Читать эту дорогу было смешно и немного обидно и догадаться, чья она, несложно. Ехал молодой сосед. Где-то недалеко, в глуби речки, стояли его капканы. Время охоты кончилось, а он ещё ни разу не принёс в чум добычу, обходили песцы его ловушки. Впрочем, они обходили капканы не одного Алёшки. Никто не мог похвалиться хорошей охотой, а значит, и сытной зимой. Но было жаль парня, ведь охота для мужчины — и радость, и хлеб.
Скоро на низеньком, самодельном возвышении пока-
зался первый капкан. В нём ничего не было. Пэтко остановился, достал из-под шкуры сиденья янгабчь и пошёл к ловушке. Остановившись, он молча постоял над ней, не решаясь покачать головой. Всему учат в школах детей: бумагу читать, в душу ей глядеть и играть в странные игры, а вот делу жизни — себя и семью прокормить — не учат. Будто дети всю жизнь будут игры играть.

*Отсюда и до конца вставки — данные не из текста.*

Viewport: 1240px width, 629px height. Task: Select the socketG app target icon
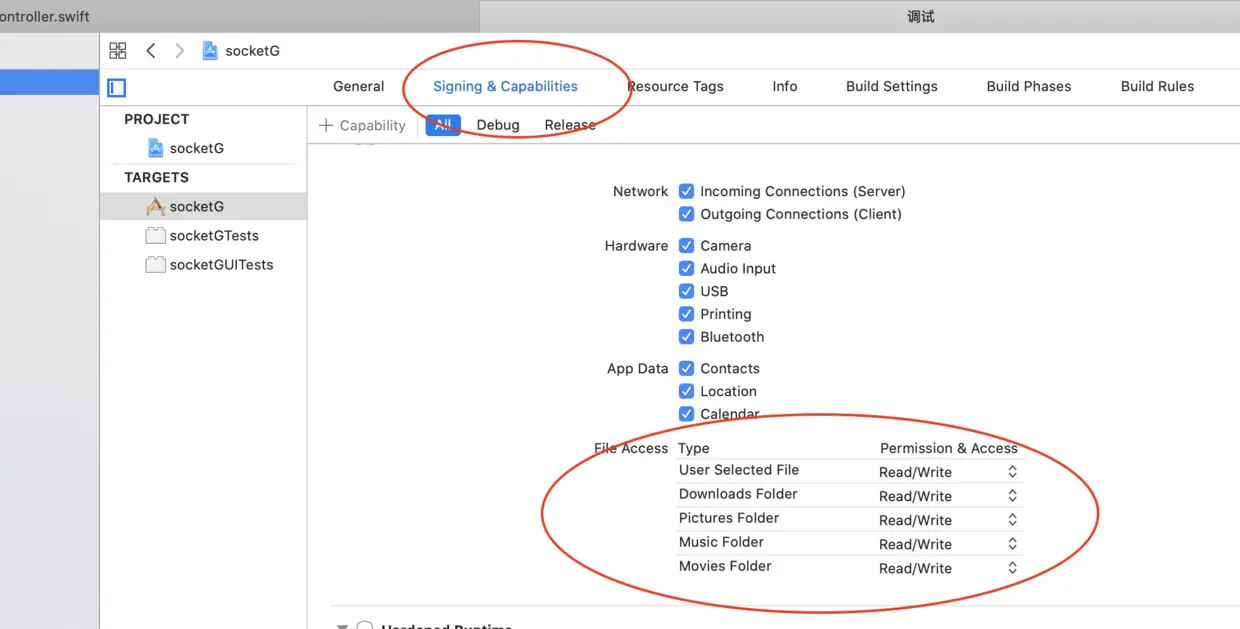(155, 207)
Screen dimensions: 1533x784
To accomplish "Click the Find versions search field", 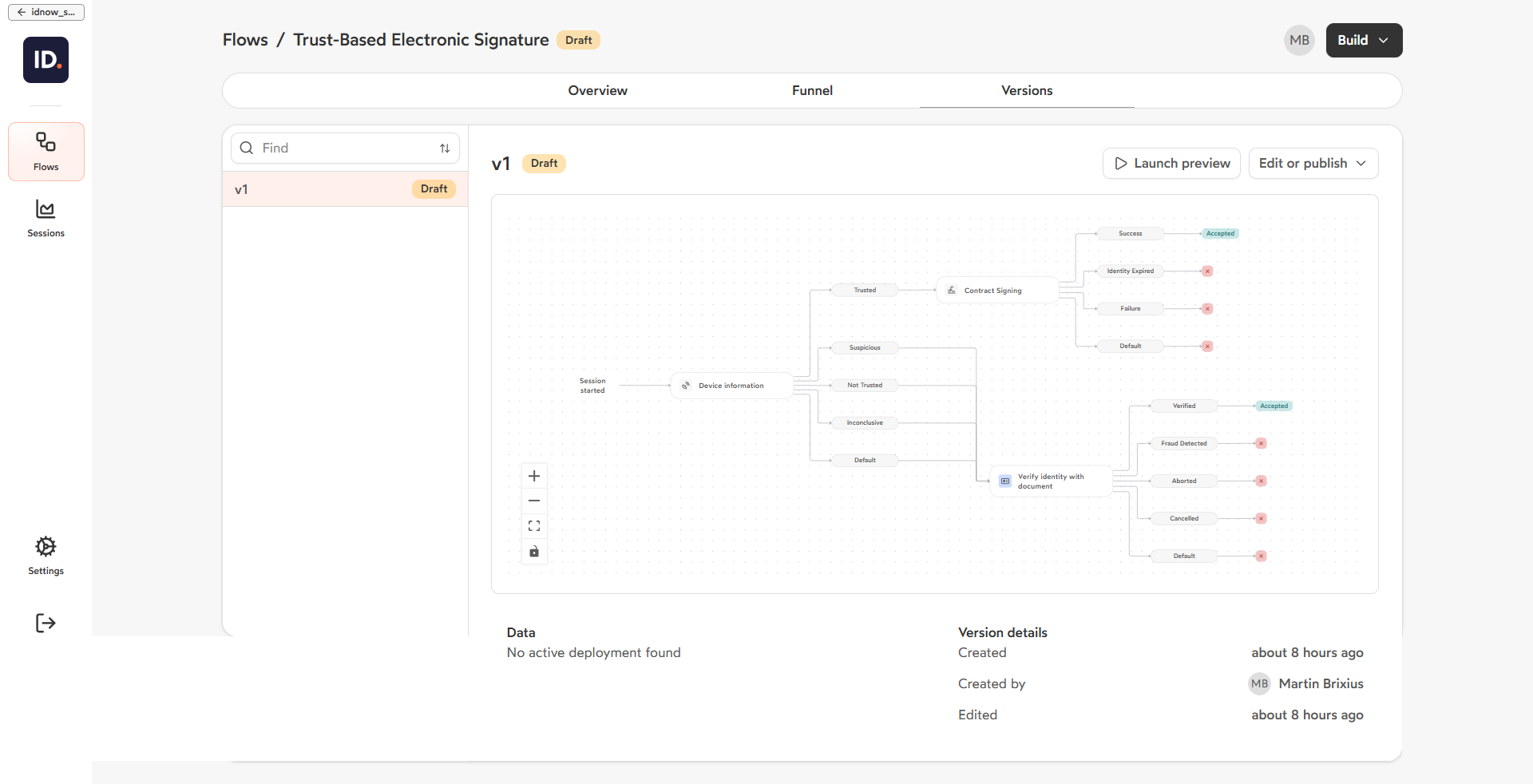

Осторожно, стараясь много не наследить, Пэтко вытащил из-под окрепшего наста заиндевевший капкан и стукнул его о снег. Злобно щёлкнув зубами, железный зверь подпрыгнул и замер. Недолго колдовал Пэтко, и скоро вновь насторожённый, притаившийся капкан имел совсем другой вид. Небрежно разбросанные кусочки приманки, яркие на снегу капли крови. Всё просто кажется — обмани зверя и сыт будешь, а он порой умней человека.
Закончив всё несколькими сильными движениями ян-габча и сровняв свои следы, Пэтко поехал дальше. Проезжая, он видел и остальные капканы. Не подъезжая к ним, лишь взглядом замечая нетронутый снег. И только у десятого по счёту заметил чёткий след, который в плохую годину охотники называют — «постоял, подумал и ушёл». А когда оказалось, что и у следующего капкана хитрый песец постоял, подумал и ушёл, Пэтко остановил нарту. Нестерпимо захотелось понюхать табачку и подумать. Почему должны думать только песцы у капкана сироты, а он нет? Парень не стал дожидаться, лёжа на постели, когда удача сама заползёт к нему в чум. И не раз видел он, как прятал глаза сосед и заслонял спиной передок нарты. Так нельзя. Есть ли глаза и сердце у удачи?!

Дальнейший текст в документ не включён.